Lutron isn't without its shortcomings. Advanced logic is locked out of the RA2/RA3 product line; you have to buy into a HomeWorks system, which has basically no way to DIY it. The programming software is windows only, and has its own set of odd terms and features. Integrations with third parties, in this case HomeAssistant, work well enough, and let you fake certain logic features that would otherwise be unavailable. But, even in spite of all those things, Lutron scratches the itch of "little things" that Z-Wave, ZigBee, X10, and whatever else never did.

Ok but who really cares?

When I'm talking about the above points, or really anything with similar sentiment, I'll have people express some variant of "Ok, that's cool, but who really cares?" And that is a valid point! If you endlessly focus on the smallest thing, you can be prone to bike-shedding. But if you ignore them completely, you may ship sub-par products. You don't need to dive into a mire of minutiae on every subject. I find periodically stopping, taking a look at what you're doing, and seeing if there's a better way to do it is often worth the small-time detour it takes to implement.

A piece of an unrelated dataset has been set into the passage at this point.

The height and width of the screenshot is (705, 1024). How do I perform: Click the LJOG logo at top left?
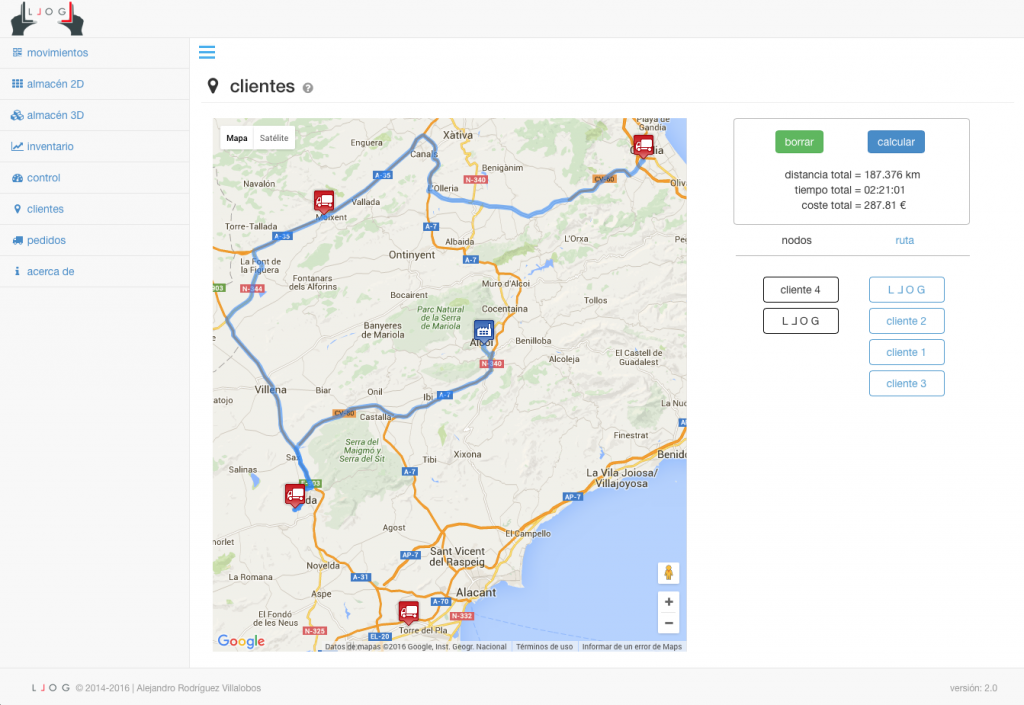[46, 17]
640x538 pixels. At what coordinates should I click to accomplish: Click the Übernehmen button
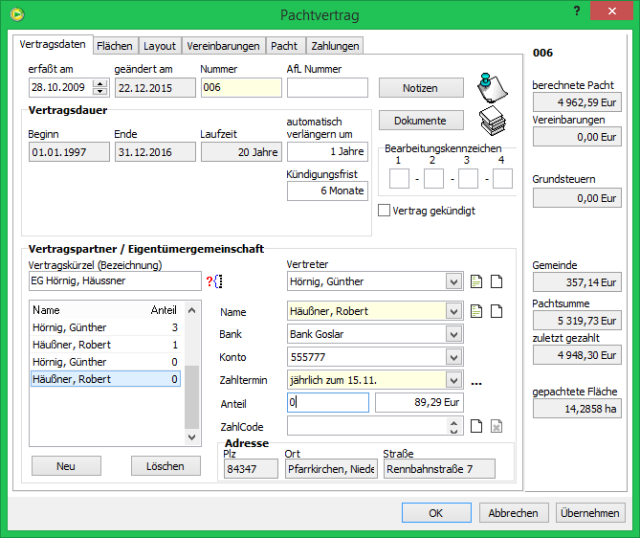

If you have a command line task you have to execute fairly regularly, and are relying on your shell's history to pull it out, why not just copy it into a script, and then just add a few niceties around it? Modern shells have nice tools for argument parsing, so instead of having to edit the command line each time you have to do something slightly different, just encapsulate those in arguments. Future you will thank you for your foresight. Doing this doesn't take much, doesn't add much, but it's a little thing.

If you use a tool every day, you might as well look at the pain points, and try to optimize them away. Someone else may have had the same problem you did, and may have written an extension or tool that solves it. And if not, and you come up with it, someone else may stumble across your solution.

Everyone pays attention to the big things. The features listed on a marketing page, the topics mentioned during keynote speeches. No one ever really considers the tiny little thing, most don't even notice it. But when they're gone, you miss them.